I don't know that chips analog and gpio setup settings but are the pin internal pull-ups off in the config? They normally are about 45 to 50K tied to VCC, so with a 10K pulldown that's in the range of 1V on a voltage divider.

I haven't set them as internal pullups in the code but potentially by default they could very well be internally pulled high.

I'll have an investigate and see what i can find out

 

I don't know that chips analog and gpio setup settings but are the pin internal pull-ups off in the config?
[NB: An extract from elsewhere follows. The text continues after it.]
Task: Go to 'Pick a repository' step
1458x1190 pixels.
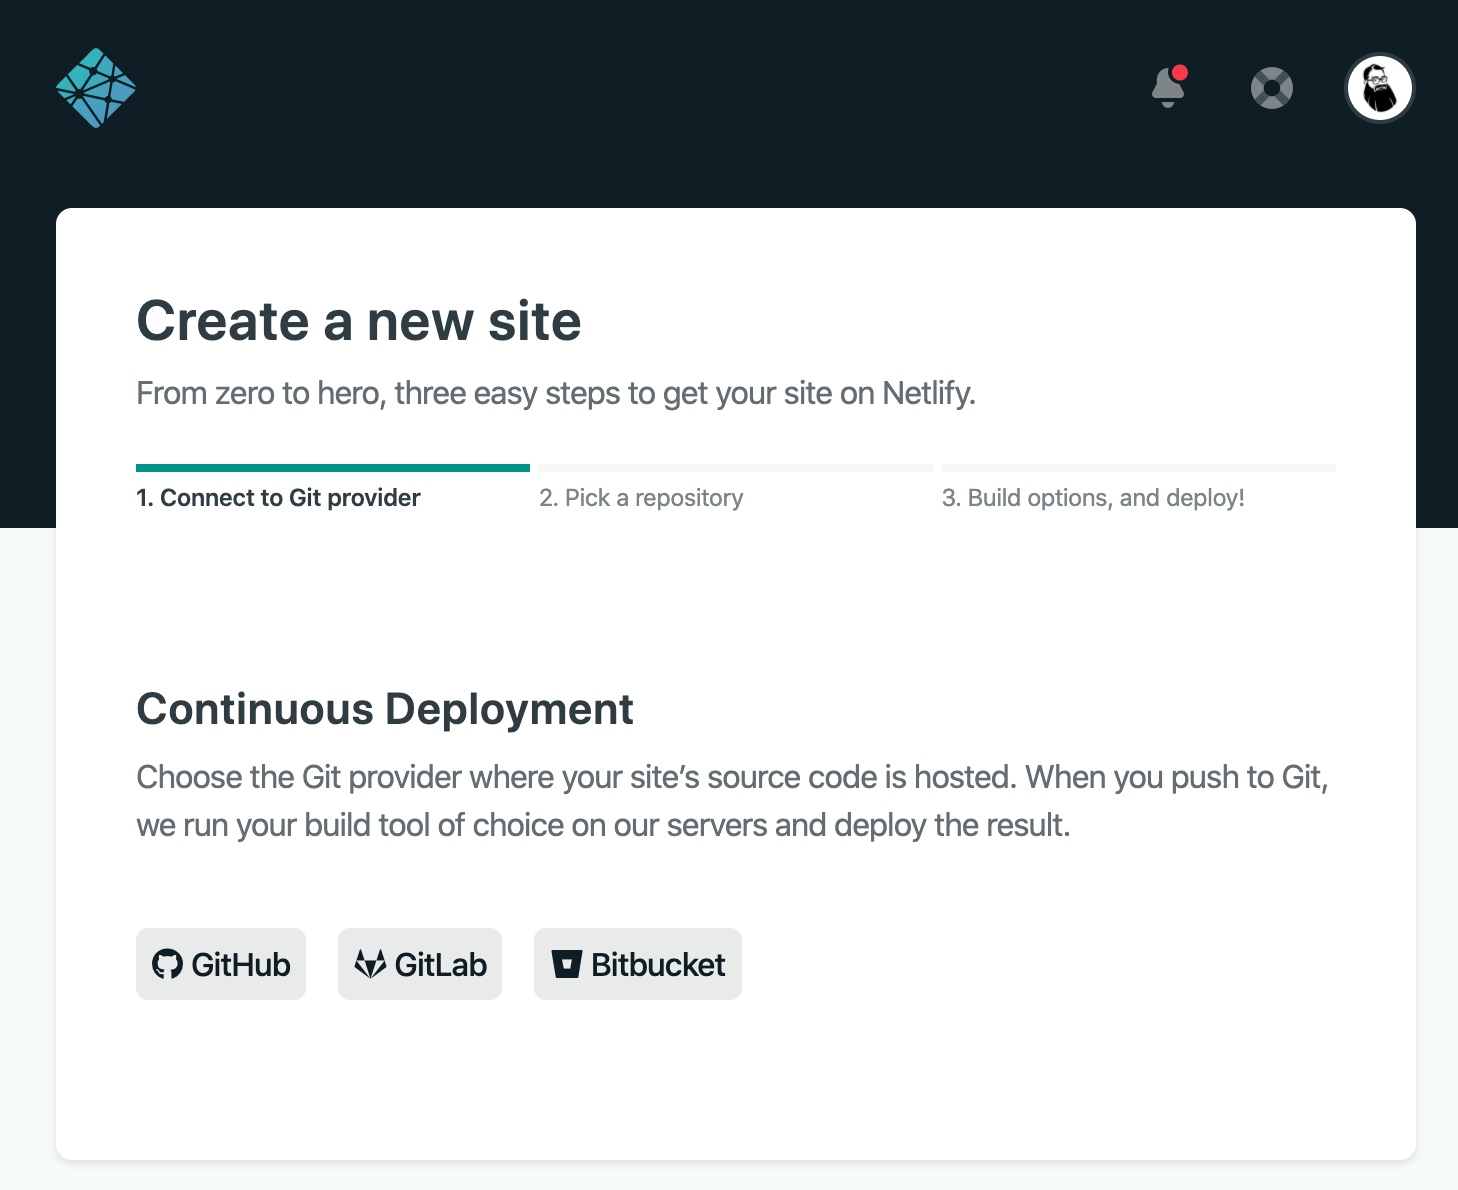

They normally are about 45 to 50K tied to VCC, so with a 10K pulldown that's in the range of 1V on a voltage divider.

Have just tested, rewrote the code listing them all as inputs and then digital writing them all LOW and still has the same issue so i don't think its that.

The only thing i'm wondering is the gnd connection on these output wires is all linked and then goes to the closest ground point which is shared ground with other components i'm wondering if this somehow could affect it?

For example there is a GND wire that goes from gnd to pulldown resistor 1 to pulldown resistor 2 to 3 and to 4 then to flyback diode gnd then to another gnd on the board.

Wondering if this could have something to do with it

 

Iv probed Miso, Mosi, SCK and am getting around 1.2v on all lines between these and gnd is this normal do you think?